JOB => Please pick up the essay about October in Maine after its last sentence and keep writing it.

EXCERPTED PASSAGE =>
--- --- ---

This October will be remembered for its skies, I think, especially its cloud races and its fabulous moon. So, let’s begin with some clouds and build up to the moon.

Of course, to many people who live south of us, October in Maine means “Spectacular Fall Foliage!” Well, this year, it was more like a “Pretty Good Fall Foliage.” To be sure, there were spectacular, vibrant colors, but they were scattered for the most part — that tree up there, those leaves here, those berries down there.

Most disappointing were our blueberry fields. They usually cool to the deep red of a hearty Burgundy wine; this year, they mostly reached only the pink of a pleasing rosé:

There also were those trees that we rely on to make a spectacular showing every October, but this year many prematurely released their leaves before I could photograph them:

Nonetheless, October in Maine is much more than colorful leaves. It’s one of the the best times to walk on mosses and fallen leaves in the woods and release their scents, and to take booted steps in fast- moving streams and change the tempo of their music, and to hunt the many mushrooms that suddenly appear in the cool and sometimes wet month. (But don’t eat any of those fungi unless you’re certain they’re edible — especially those that look like the white one below, which is a deadly destroying angel mushroom.)

--- --- ---

MATERIAL =>
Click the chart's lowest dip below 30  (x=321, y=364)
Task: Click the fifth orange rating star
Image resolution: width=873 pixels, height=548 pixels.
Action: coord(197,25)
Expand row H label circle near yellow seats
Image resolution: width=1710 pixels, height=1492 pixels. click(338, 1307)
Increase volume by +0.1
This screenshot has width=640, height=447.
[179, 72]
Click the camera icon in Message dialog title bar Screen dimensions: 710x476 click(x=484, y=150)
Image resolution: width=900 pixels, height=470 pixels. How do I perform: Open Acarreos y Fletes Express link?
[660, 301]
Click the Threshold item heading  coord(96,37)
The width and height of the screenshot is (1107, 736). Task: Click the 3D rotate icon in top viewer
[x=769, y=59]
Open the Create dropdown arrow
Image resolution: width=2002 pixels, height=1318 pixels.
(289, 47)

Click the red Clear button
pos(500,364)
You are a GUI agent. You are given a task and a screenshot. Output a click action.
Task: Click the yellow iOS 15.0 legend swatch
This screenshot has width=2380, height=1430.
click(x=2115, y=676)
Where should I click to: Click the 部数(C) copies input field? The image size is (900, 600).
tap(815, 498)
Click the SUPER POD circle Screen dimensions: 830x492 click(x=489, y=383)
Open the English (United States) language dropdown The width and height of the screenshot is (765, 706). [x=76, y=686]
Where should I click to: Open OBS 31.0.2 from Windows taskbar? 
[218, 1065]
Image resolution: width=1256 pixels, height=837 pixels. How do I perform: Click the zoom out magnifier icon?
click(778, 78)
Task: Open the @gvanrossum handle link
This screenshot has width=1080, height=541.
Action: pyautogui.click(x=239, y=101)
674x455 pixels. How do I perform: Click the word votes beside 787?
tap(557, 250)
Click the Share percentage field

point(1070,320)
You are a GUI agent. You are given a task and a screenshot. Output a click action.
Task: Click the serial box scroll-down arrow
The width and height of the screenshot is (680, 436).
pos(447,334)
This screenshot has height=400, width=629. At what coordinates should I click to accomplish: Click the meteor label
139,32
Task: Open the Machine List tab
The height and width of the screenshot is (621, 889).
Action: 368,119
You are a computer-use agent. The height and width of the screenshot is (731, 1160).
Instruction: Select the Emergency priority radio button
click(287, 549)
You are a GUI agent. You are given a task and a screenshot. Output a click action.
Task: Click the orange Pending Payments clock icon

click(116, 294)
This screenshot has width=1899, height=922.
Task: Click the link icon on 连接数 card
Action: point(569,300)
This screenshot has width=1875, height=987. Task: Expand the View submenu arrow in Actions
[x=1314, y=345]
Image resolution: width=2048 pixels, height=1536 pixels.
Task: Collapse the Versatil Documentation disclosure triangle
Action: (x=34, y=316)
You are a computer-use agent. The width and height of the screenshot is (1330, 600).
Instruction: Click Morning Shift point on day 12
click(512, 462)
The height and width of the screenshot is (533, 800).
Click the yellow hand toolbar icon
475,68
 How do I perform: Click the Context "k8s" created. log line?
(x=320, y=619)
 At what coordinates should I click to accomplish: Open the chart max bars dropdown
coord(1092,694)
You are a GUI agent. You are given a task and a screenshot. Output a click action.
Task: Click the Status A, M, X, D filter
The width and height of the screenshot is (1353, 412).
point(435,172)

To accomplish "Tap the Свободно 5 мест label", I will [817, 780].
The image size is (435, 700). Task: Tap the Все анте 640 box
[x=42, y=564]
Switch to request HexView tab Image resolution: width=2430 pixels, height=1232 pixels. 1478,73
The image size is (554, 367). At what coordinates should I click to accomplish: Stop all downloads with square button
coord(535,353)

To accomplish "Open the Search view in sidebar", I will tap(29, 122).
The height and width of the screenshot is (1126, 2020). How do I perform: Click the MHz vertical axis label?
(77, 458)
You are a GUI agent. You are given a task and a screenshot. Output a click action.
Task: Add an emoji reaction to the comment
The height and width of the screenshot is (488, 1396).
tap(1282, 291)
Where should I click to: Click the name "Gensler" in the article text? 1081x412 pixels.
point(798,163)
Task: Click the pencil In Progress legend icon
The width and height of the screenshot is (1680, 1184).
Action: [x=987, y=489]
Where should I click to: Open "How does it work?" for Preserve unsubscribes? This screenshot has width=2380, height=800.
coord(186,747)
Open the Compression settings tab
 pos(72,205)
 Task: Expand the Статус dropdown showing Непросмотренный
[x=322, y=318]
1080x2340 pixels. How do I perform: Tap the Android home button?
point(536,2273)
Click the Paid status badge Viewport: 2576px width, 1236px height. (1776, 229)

--- --- ---

REPLY TO THE TASK =>
For some of us, there also is the pleasing option here of strolling or driving along lonely country roads on a cool October morning and remembering when we used to commute in big cities:

October also is the month that we say goodbye to some of our wildlife, including musical hermit thrushes that migrate here for the spring and summer, white-faced meadowhawk dragonflies that are born here and will die here, and resident garter snakes that usually go into an underground torpor during the month. This October also was when a resident red squirrel made sure that we read an important reminder that a neighbor has posted.

On the waterfront, the American Eagle cruised into Great Cove in early October, the last of the tourist schooners until next year. The last of the WoodenBoat School fleet went the other way — it was taken out of the Cove and tucked into winter storage during the month.

Meanwhile, our fishing vessels continued to haul lobster traps in the coastal waters and pose for portraits when they were idle. (The lobster industry is facing some difficult challenges these days. We tried to help in October by letting our daughter buy live lobsters and roast them, then serve them to us over linguine in a beurre blanc sauce. It’s tough, but we like to pitch in when needed.)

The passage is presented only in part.